C’est de là que vient l’expression «être stoïque», qui consiste à demeurer ferme et impassible en toutes circonstances. Car pour les stoïciens, ce ne sont pas les événements en eux-mêmes qui nous troublent, mais nos pensées et nos jugements relatifs à ceux-ci.



«Ce ne sont pas les choses qui troublent les êtres humains, mais les jugements relatifs aux choses. Par exemple, la mort n’a rien d’effrayant, car en ce cas elle serait apparue telle à Socrate, mais c’est le jugement qui voit dans la mort quelque chose d’effrayant qui, lui, est effrayant.» - Épictète, Manuel, V.

Il faut donc faire contre mauvaise fortune, bon cœur. Puisque nous n’avons pas le choix, il faut accepter les épreuves que la vie met sur notre chemin et chercher en nous-mêmes les ressources permettant d’y faire face.

«À l’occasion de chacun des événements qui t’arrivent, souviens-toi de revenir en toi-même pour y chercher de quelle puissance tu disposes pour en faire usage. Si ton regard se porte sur un bel homme ou une belle femme, tu trouveras que la puissance qui convient est la maîtrise de soi. Si une fatigue survient, tu trouveras l’endurance ; si c’est une insulte, tu trouveras la patience. Et ainsi, en prenant cette habitude, les représentations ne feront plus de toi leur proie.» - Épictète, Manuel, X.

Les stoïciens ne sont pas des «surhommes» pour autant. Seulement, ils savent qu’il est vain de tenter d’échapper au destin et d’exercer du contrôle sur ce qui ne dépend pas de nous. Ils ne s’engagent ainsi dans aucun combat qui serait perdu d’avance.

Au premier coup d’œil, cela peut sembler pessimiste et défaitisme, mais il n’en est rien. Au contraire, il s’agit d’apprendre à regarder la réalité en face pour l’affronter avec courage et lucidité. Et surtout, il s’agit d’une invitation à lâcher prise. Nous devons cesser de chercher à exercer du contrôle sur tout et sur tout le monde.

«Rappelle-toi que tu es un acteur dans un drame tel que l’auteur l’a conçu: un drame court, s’il l’a voulu court ; un drame long, s’il l’a voulu long. S’il veut que tu joues le rôle d’un mendiant, même ce rôle-là joue-le avec talent; pareillement s’il s’agit d’un rôle de boiteux, de magistrat, de personne ordinaire. Il t’appartient en effet de bien jouer le personnage qui t’a été confié; pour ce qui est de le choisir, cela dépend d’un autre.» - Épictète, Manuel, XVII.



Dans le même ordre d’idée, le stoïcisme nous invite à cultiver certaines vertus comme la patience et la tempérance. Puisque nous n’avons pas le choix, alors le mieux que nous puissions faire est de «prendre notre mal en patience» et de chercher le bonheur autre part. La philosophie stoïcienne apporte ainsi une forme de consolation.

○ ○ ○ ○ ○ ○ ○

Tâches à réaliser:
**1)** Relevez tous les rôles donnés en exemple dans la citation de l'extrait sur le stoïcisme qui compare l'être humain à un acteur.
**2)** Recopiez mot pour mot le passage de l'extrait sur le stoïcisme qui s'ouvre sur les mots contenant « Au premier coup » et se referme sur « Épictète, Manuel, XVII. ».
**3)** D'après l'extrait sur le stoïcisme, quelle puissance faut-il trouver en soi face à une insulte ?

Données d'entrée:
○ ○ ○ ○ ○ ○ ○

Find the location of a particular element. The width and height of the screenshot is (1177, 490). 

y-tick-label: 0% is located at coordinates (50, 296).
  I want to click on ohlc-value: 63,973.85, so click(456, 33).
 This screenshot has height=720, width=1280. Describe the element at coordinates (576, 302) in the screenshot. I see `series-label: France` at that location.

○ ○ ○ ○ ○ ○ ○

Réponses par numéro:
**1)** Mendiant, boiteux, magistrat, personne ordinaire.

**2)**
Au premier coup d’œil, cela peut sembler pessimiste et défaitisme, mais il n’en est rien. Au contraire, il s’agit d’apprendre à regarder la réalité en face pour l’affronter avec courage et lucidité. Et surtout, il s’agit d’une invitation à lâcher prise. Nous devons cesser de chercher à exercer du contrôle sur tout et sur tout le monde.

«Rappelle-toi que tu es un acteur dans un drame tel que l’auteur l’a conçu: un drame court, s’il l’a voulu court ; un drame long, s’il l’a voulu long. S’il veut que tu joues le rôle d’un mendiant, même ce rôle-là joue-le avec talent; pareillement s’il s’agit d’un rôle de boiteux, de magistrat, de personne ordinaire. Il t’appartient en effet de bien jouer le personnage qui t’a été confié; pour ce qui est de le choisir, cela dépend d’un autre.» - Épictète, Manuel, XVII.

**3)** La patience.